● **The records**:
= Beginning of Section =

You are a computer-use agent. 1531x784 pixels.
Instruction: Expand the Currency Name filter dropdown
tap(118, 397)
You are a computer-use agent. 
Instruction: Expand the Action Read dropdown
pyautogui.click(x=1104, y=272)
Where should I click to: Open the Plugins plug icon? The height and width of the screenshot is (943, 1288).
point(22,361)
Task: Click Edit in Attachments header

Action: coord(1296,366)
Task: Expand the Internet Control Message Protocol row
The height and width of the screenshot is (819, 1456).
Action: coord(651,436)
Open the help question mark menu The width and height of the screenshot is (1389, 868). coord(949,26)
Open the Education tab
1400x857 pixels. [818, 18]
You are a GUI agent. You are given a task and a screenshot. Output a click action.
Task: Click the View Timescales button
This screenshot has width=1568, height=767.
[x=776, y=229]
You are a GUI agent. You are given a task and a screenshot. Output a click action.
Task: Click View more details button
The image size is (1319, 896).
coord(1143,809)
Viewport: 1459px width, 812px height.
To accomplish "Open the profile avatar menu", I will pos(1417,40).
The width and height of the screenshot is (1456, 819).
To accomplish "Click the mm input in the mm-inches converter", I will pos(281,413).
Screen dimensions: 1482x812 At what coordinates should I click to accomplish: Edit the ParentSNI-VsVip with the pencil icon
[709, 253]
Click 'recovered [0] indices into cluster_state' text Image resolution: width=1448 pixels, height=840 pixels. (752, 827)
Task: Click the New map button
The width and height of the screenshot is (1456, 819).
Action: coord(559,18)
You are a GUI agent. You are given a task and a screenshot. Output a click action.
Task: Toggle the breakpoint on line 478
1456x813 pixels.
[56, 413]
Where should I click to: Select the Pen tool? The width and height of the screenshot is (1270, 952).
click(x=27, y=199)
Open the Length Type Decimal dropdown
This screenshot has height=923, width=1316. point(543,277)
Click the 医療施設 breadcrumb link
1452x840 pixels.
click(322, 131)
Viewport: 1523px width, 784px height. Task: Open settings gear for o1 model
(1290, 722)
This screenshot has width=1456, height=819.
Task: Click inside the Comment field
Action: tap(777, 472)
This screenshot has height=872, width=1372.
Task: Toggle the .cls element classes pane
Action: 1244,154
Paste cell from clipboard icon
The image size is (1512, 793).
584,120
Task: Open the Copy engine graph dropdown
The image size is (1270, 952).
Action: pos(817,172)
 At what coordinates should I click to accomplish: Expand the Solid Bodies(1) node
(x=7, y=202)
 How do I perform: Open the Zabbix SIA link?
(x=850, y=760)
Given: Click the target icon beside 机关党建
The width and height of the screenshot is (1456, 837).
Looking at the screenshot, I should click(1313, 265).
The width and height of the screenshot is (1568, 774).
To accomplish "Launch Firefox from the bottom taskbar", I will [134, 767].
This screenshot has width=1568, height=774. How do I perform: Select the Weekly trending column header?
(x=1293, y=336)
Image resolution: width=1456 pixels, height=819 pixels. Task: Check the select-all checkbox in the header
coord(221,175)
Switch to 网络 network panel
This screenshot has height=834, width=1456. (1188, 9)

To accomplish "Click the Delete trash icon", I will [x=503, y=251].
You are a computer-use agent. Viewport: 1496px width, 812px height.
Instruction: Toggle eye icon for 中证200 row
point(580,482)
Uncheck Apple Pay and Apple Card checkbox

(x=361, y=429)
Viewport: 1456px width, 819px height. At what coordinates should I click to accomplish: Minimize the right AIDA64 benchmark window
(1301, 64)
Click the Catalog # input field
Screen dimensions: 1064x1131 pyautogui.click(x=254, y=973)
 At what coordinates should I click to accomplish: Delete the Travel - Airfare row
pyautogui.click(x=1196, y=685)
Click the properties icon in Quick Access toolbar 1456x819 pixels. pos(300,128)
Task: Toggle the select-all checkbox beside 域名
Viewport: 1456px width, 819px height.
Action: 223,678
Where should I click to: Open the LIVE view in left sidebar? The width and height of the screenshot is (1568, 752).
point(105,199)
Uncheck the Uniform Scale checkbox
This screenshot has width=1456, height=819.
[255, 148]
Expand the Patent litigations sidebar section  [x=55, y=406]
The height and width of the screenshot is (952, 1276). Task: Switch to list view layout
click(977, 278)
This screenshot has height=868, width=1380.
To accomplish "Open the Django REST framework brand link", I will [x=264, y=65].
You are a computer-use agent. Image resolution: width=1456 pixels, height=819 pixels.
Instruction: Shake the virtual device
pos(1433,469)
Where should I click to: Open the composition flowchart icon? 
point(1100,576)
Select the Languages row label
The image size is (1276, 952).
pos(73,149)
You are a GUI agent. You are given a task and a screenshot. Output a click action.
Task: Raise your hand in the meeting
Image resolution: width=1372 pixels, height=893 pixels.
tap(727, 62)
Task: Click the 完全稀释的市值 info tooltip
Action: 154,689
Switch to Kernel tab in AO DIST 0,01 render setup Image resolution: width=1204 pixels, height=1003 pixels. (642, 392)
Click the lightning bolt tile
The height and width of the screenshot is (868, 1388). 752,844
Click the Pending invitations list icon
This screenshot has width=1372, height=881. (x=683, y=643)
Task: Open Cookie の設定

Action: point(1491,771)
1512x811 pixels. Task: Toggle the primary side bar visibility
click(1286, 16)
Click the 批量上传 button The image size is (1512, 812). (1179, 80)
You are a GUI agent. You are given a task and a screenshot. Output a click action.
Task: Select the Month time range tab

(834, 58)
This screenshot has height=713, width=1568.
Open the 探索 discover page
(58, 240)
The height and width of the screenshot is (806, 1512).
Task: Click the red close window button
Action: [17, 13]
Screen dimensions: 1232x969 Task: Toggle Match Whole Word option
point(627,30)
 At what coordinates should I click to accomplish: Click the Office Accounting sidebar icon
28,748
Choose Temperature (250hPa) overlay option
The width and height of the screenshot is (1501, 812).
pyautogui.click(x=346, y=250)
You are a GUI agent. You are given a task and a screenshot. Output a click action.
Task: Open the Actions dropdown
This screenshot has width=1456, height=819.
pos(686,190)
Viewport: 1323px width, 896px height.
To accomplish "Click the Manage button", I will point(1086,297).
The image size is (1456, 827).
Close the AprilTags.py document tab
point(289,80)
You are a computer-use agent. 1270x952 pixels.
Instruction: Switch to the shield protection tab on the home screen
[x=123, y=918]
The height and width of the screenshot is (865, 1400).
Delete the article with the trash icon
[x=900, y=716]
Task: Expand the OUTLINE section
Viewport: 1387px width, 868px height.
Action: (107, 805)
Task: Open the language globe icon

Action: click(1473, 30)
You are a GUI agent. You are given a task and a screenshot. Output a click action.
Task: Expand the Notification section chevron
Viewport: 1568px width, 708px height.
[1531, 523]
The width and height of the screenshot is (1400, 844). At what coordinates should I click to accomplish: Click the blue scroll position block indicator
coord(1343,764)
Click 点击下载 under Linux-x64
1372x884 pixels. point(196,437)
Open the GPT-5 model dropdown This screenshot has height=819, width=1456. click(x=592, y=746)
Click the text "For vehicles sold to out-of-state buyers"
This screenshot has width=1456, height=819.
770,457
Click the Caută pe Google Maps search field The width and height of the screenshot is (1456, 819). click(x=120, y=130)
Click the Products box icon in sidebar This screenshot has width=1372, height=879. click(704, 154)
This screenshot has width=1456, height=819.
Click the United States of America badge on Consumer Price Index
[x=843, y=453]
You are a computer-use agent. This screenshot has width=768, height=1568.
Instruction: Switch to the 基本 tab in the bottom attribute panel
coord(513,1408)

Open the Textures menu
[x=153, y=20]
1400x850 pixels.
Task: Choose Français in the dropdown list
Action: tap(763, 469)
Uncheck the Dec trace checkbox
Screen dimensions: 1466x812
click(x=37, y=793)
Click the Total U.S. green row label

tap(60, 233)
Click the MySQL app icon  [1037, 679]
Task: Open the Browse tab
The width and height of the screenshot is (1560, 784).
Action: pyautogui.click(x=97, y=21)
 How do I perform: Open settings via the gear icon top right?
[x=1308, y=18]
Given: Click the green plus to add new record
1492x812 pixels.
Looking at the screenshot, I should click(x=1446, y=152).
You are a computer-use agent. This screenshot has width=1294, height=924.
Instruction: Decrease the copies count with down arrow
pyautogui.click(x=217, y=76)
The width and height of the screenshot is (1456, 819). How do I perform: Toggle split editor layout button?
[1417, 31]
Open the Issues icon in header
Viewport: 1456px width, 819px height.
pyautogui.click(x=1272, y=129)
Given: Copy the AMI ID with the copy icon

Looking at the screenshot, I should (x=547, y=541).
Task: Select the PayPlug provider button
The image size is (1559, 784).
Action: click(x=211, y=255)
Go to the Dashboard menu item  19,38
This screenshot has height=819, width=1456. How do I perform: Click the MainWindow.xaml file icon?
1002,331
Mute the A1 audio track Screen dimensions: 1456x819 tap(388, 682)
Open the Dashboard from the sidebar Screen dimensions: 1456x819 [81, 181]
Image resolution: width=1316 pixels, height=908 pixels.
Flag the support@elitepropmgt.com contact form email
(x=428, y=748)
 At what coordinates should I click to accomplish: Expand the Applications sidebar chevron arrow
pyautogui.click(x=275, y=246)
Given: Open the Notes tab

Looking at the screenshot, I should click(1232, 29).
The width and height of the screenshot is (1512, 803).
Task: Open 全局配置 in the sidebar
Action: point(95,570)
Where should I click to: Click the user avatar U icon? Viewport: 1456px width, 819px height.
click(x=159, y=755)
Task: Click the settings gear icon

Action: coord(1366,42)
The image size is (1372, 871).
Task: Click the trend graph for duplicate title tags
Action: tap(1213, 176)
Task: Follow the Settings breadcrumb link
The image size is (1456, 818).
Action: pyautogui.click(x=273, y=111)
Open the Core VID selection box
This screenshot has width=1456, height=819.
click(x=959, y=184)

= End of Section =

● **Work instruction**: From the records above, reproduce exactly the lines from the one with "Switch to 网络 network panel" to the one with "Click the properties", both included, and no others.

● **Exercise solution**:
Switch to 网络 network panel
This screenshot has height=834, width=1456. (1188, 9)

To accomplish "Click the Delete trash icon", I will [x=503, y=251].
You are a computer-use agent. Viewport: 1496px width, 812px height.
Instruction: Toggle eye icon for 中证200 row
point(580,482)
Uncheck Apple Pay and Apple Card checkbox

(x=361, y=429)
Viewport: 1456px width, 819px height. At what coordinates should I click to accomplish: Minimize the right AIDA64 benchmark window
(1301, 64)
Click the Catalog # input field
Screen dimensions: 1064x1131 pyautogui.click(x=254, y=973)
 At what coordinates should I click to accomplish: Delete the Travel - Airfare row
pyautogui.click(x=1196, y=685)
Click the properties icon in Quick Access toolbar 1456x819 pixels. pos(300,128)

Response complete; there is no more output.